Never Setup A Development Environment From Scratch Again

This is a sister post to a series of YouTube videos titled "Build A Portable Development Environment".

As software developers, we rely on many tools. Some of these tools exist in the command line like git and vim. They themselves rely on configuration files like .gitconfig and .vimrc. We call these dotfiles.

They are pieces of configuration that instruct our tools on how to operate. Over time you will collect a number of them on your computer. They could be files you manually create yourself, or ones that get generated automatically.

Whatever the case, some of them will be crucial to your workflow. Therefore these files should not only exist on your computer, but any of your future computers. How? One way is to use GitHub. Dotfiles in the cloud - so that the next time Tim Cook announces a fancy new laptop you can run to Best Buy with confidence!

The problem with just storing your dotfiles in GitHub is that you still have to do everything else that comes with setting up a new development environment. This is inefficient in my book. I want to be able to run a single command and build my entire environment at once: installing and configuring all of my tools, setting up my shell, etc.

For the last two months I've set out to solve this problem for myself. Here's how I did it:

Step 1 - Identify your tools

If you don't have any management system for your configuration files, the first step is to take stock of what you actually use. Which tools are most important to you? Maybe this is a good time to remove some that you don't use anymore.

Keep a list of all the tools you want to take with you throughout your development career, and keep it close. We will reference it in the coming steps.

Step 2 - Adopt a cross-platform package manager

Most of the tools that you rely on will need to be installed somehow. MacOS users usually solve this with homebrew. Linux users have a number of options such as apt-get.

The problem with both is that they are not cross-platform.

This is why I recommend the Nix package manager. It is a cross-platform package manager that can be used to install most of the tools you use everyday. Adopting it means your future self is protected in the event you decide to jump ship from MacOS to Linux or vice-versa.

Sorry Windows users, I can't help you.

Check out my YouTube video on getting setup with the Nix package manager.

PROVIDED DATA:
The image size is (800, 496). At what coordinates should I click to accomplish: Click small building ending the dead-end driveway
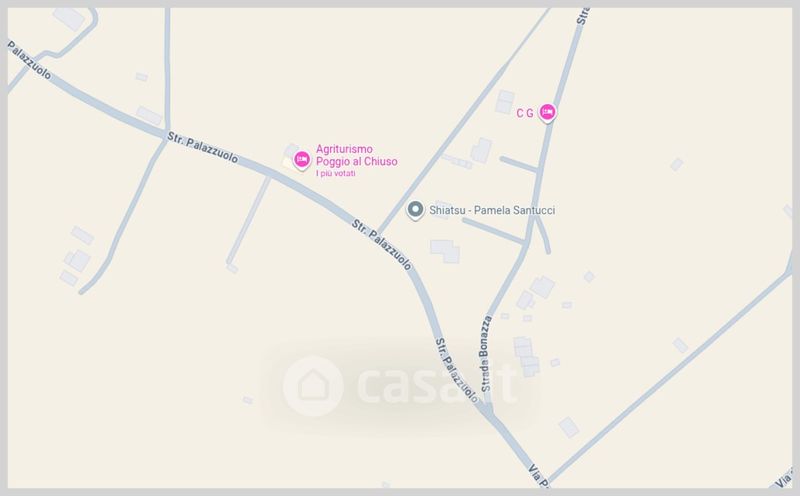pyautogui.click(x=232, y=268)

GIVEN INSTRUCTION 1: In one to three sentences, explain why the post on portable development environments recommends the Nix package manager over homebrew or apt-get.
GIVEN INSTRUCTION 2: Carry on the post about building a portable development environment from the point where it stops.
The listing has no connection to the post about building a portable development environment.

ANSWER 1: Homebrew and apt-get are not cross-platform. Nix is cross-platform and can install most everyday tools, so adopting it protects your future self if you switch from MacOS to Linux or the other way around.

ANSWER 2:
Step 3 - Organize your dotfiles

This is the step where your OCD can really kick in. Reference the list of tools you made in step 1. Some (not all) of them will have configuration files. You will need to locate these files and move them to a common directory that can be versioned with Git.

I wrote an article on how to do this titled Manage Your Dotfiles Like A Superhero. If you are a visual learner, there is a YouTube video as well.

Step 4 - Create your install script

This is the core of the whole solution: an executable script named that lives alongside your dotfiles in GitHub. In this script you can execute a series of synchronous commands that will setup your development environment.

An example of the steps I take in my own installation script:

  • Install nix
  • Install packages via nix
  • Place dotfiles in the home directory
  • Setup the default shell
  • Configure other tools like vim

I explain how to use this installation script in this video.

Step 5 - Push to GitHub

Once you've organized everything into a common directory and your installation script has taken shape, it's time to push to GitHub.

Congratulations! Your development environment is now portable. Enjoy never having to set one up from scratch again. Any changes you make to your setup can be pushed to GitHub. Future proof. Version history. Profit!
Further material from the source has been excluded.